** start DATA FOR THIS EXERCISE **
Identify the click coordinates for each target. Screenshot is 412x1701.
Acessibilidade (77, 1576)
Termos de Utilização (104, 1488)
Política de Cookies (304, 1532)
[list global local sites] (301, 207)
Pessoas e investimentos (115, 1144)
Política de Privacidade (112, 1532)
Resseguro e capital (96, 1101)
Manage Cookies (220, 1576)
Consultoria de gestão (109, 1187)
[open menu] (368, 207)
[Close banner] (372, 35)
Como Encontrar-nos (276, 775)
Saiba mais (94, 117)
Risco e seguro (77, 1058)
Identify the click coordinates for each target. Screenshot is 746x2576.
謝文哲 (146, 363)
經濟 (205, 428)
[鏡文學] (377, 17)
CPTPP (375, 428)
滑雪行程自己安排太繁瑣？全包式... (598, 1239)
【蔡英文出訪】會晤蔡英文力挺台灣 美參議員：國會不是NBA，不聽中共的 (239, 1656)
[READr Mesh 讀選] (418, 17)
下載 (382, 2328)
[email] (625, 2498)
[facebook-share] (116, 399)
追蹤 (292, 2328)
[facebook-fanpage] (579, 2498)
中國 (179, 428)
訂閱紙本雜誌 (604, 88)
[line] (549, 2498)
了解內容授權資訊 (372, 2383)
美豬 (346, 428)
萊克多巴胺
** end DATA FOR THIS EXERCISE **
- WHAT THE EXERCISE ASKS
Write out the data above again, switching each "click" to "tap" and keeping everything else the same.

- WORKED ANSWER
Identify the tap coordinates for each target. Screenshot is 412x1701.
Acessibilidade (77, 1576)
Termos de Utilização (104, 1488)
Política de Cookies (304, 1532)
[list global local sites] (301, 207)
Pessoas e investimentos (115, 1144)
Política de Privacidade (112, 1532)
Resseguro e capital (96, 1101)
Manage Cookies (220, 1576)
Consultoria de gestão (109, 1187)
[open menu] (368, 207)
[Close banner] (372, 35)
Como Encontrar-nos (276, 775)
Saiba mais (94, 117)
Risco e seguro (77, 1058)
Identify the tap coordinates for each target. Screenshot is 746x2576.
謝文哲 (146, 363)
經濟 (205, 428)
[鏡文學] (377, 17)
CPTPP (375, 428)
滑雪行程自己安排太繁瑣？全包式... (598, 1239)
【蔡英文出訪】會晤蔡英文力挺台灣 美參議員：國會不是NBA，不聽中共的 (239, 1656)
[READr Mesh 讀選] (418, 17)
下載 (382, 2328)
[email] (625, 2498)
[facebook-share] (116, 399)
追蹤 (292, 2328)
[facebook-fanpage] (579, 2498)
中國 (179, 428)
訂閱紙本雜誌 (604, 88)
[line] (549, 2498)
了解內容授權資訊 (372, 2383)
美豬 (346, 428)
萊克多巴胺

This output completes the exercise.